Instructions to follow — For the entries below, say how many lines include the word "légales" and add nothing else.

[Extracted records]

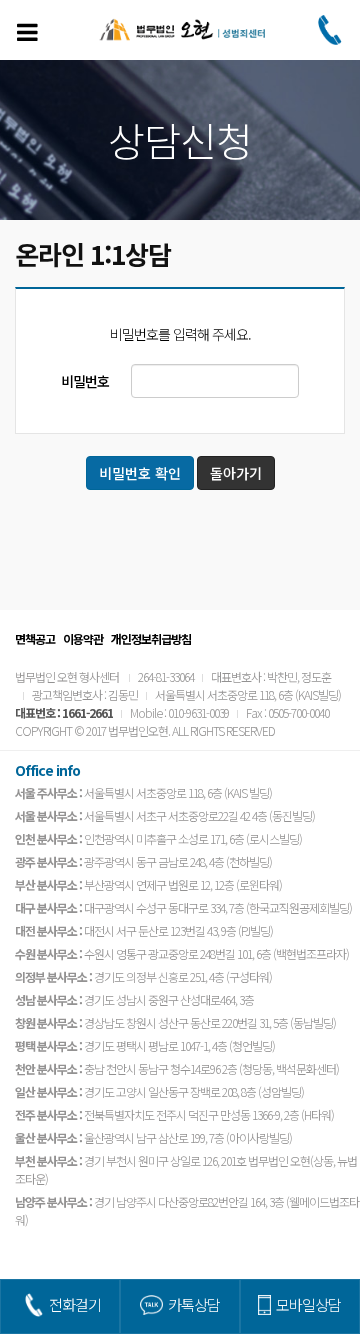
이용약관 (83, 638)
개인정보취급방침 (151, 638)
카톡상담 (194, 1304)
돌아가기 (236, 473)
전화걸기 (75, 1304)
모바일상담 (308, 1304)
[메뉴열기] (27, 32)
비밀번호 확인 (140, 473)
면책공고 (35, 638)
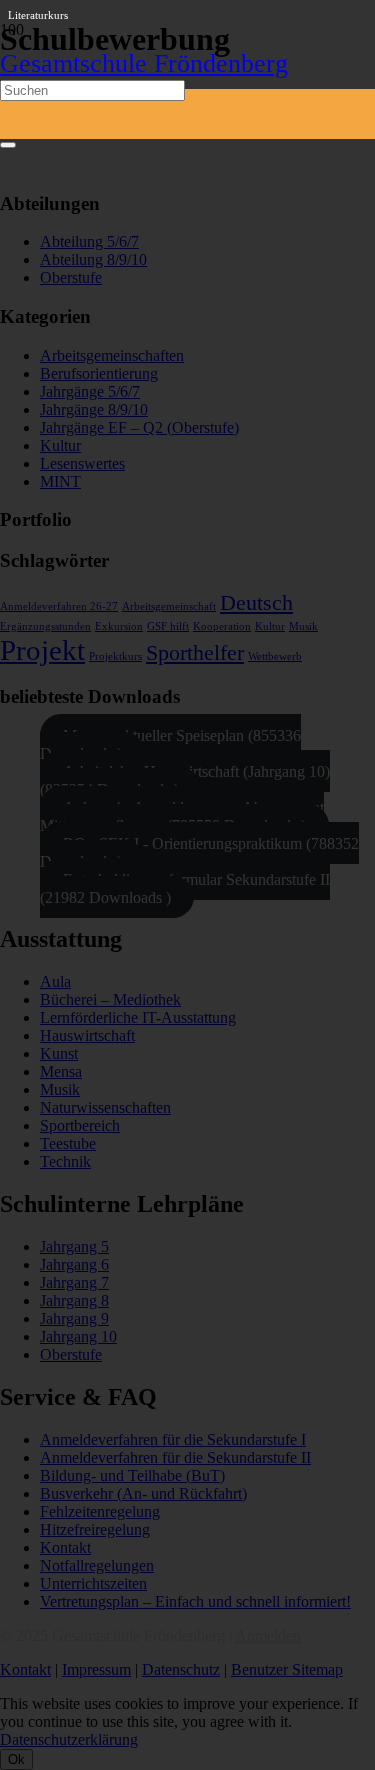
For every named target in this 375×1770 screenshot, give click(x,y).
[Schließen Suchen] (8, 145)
---
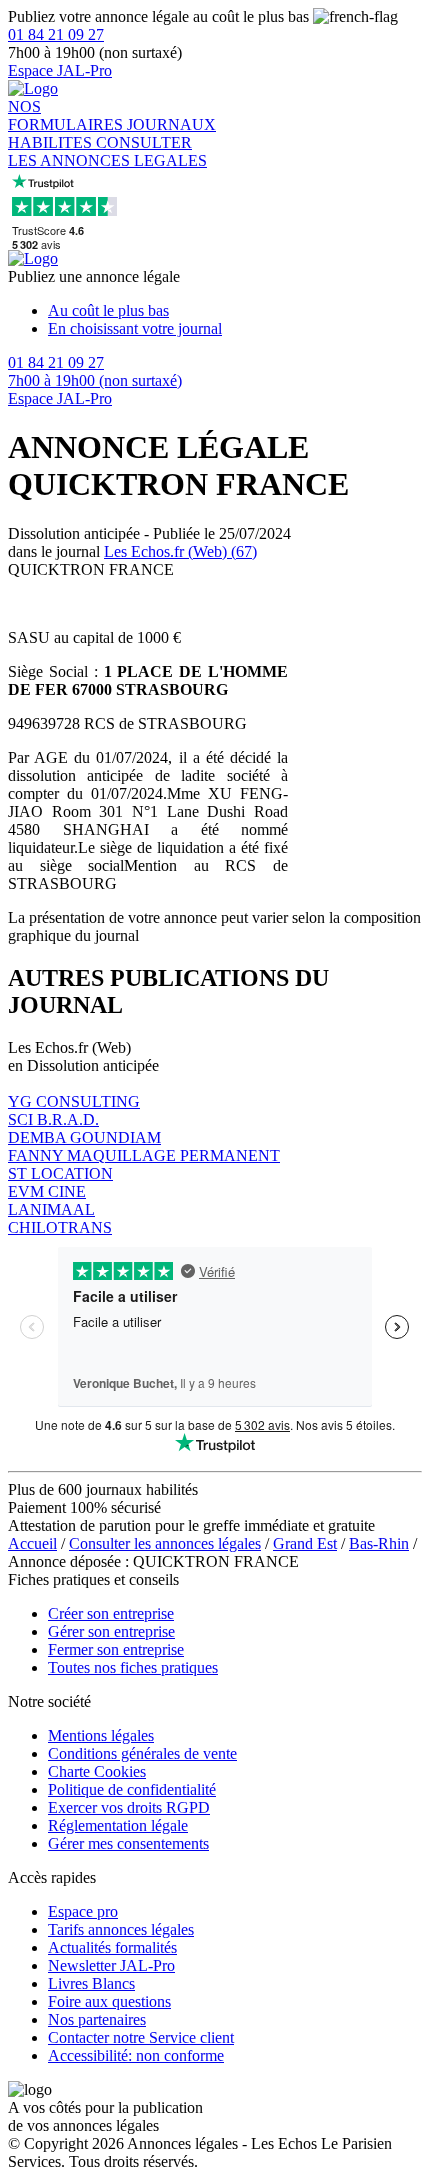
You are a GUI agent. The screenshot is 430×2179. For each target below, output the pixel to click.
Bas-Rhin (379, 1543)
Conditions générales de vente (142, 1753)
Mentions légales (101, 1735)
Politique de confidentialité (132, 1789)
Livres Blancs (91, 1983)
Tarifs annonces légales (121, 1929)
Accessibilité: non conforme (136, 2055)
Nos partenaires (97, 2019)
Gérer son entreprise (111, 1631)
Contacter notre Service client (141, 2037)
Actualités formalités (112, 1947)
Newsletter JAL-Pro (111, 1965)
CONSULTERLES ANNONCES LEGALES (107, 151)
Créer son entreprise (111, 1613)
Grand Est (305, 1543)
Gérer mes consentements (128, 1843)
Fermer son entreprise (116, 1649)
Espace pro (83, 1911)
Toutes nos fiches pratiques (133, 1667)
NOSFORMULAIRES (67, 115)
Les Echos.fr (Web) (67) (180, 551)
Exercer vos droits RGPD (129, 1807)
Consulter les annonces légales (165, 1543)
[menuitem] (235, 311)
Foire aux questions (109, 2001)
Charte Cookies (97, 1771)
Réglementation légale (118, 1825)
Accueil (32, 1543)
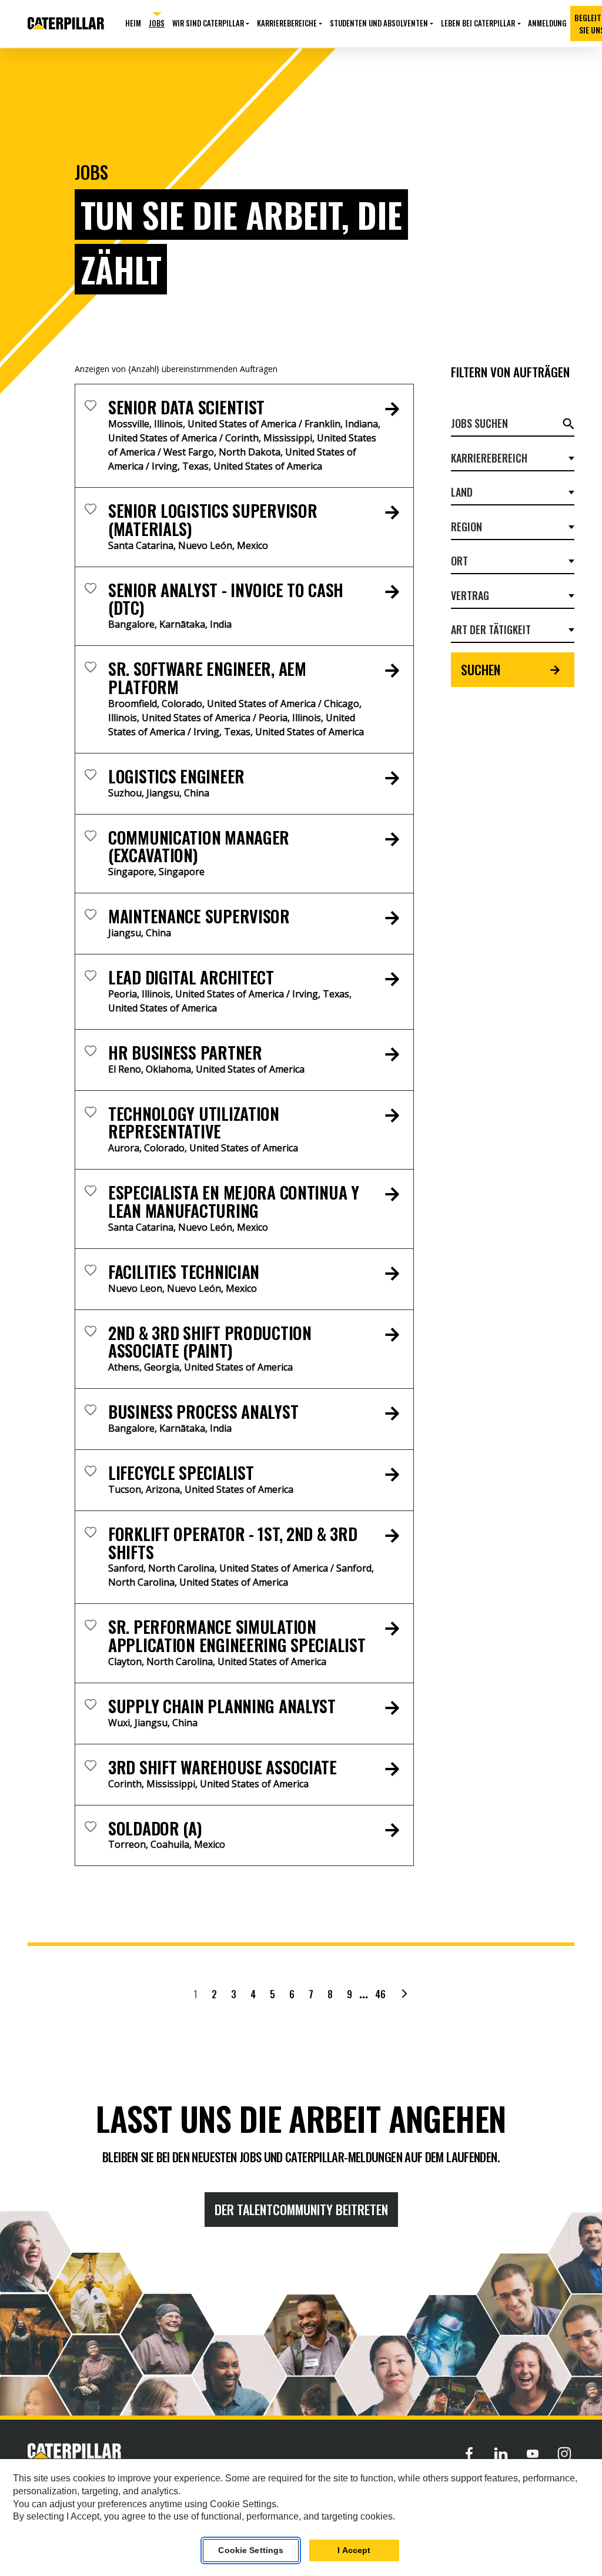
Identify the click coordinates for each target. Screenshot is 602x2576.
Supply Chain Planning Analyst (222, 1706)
--
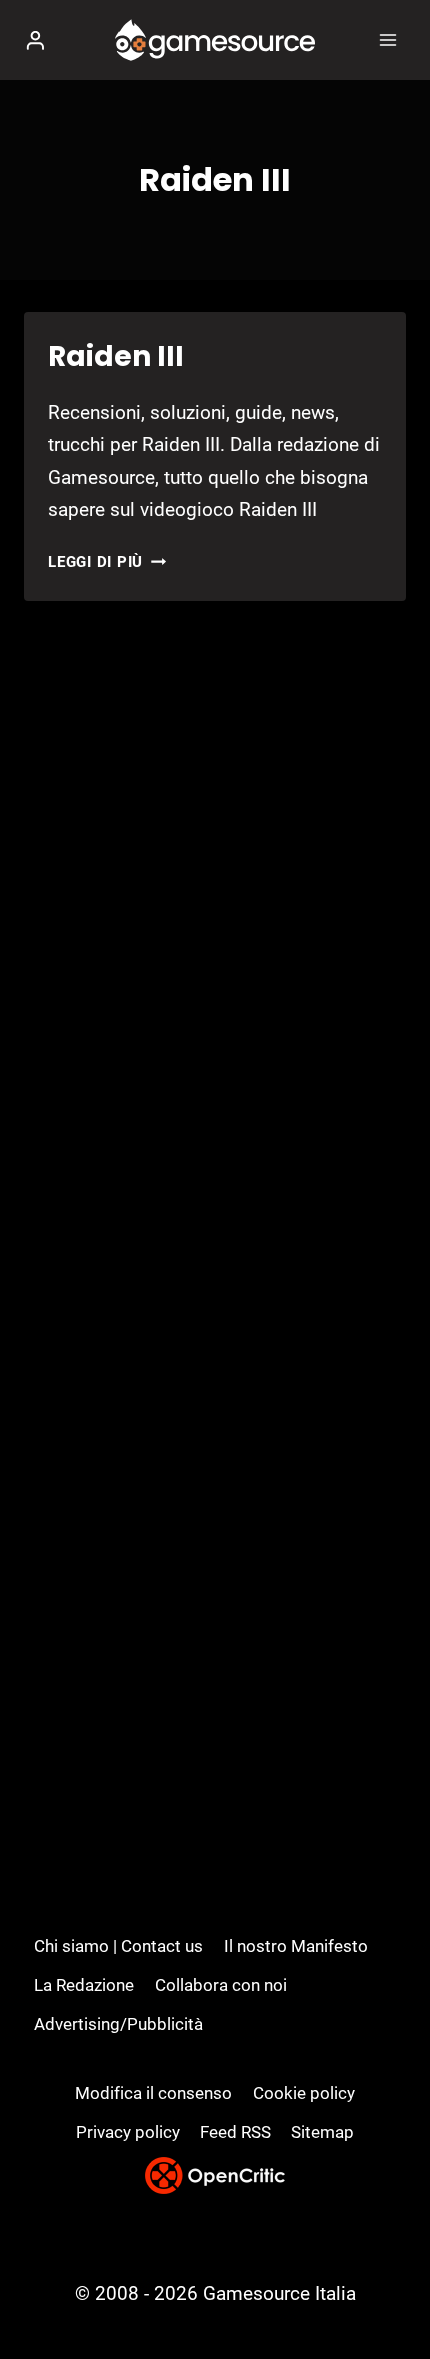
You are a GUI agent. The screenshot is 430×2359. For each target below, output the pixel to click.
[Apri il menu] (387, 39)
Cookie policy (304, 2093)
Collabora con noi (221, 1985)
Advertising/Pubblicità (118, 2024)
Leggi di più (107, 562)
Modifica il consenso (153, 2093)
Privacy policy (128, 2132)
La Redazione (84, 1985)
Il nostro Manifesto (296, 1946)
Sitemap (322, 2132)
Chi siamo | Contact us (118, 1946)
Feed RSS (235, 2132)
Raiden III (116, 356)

Written reply — 3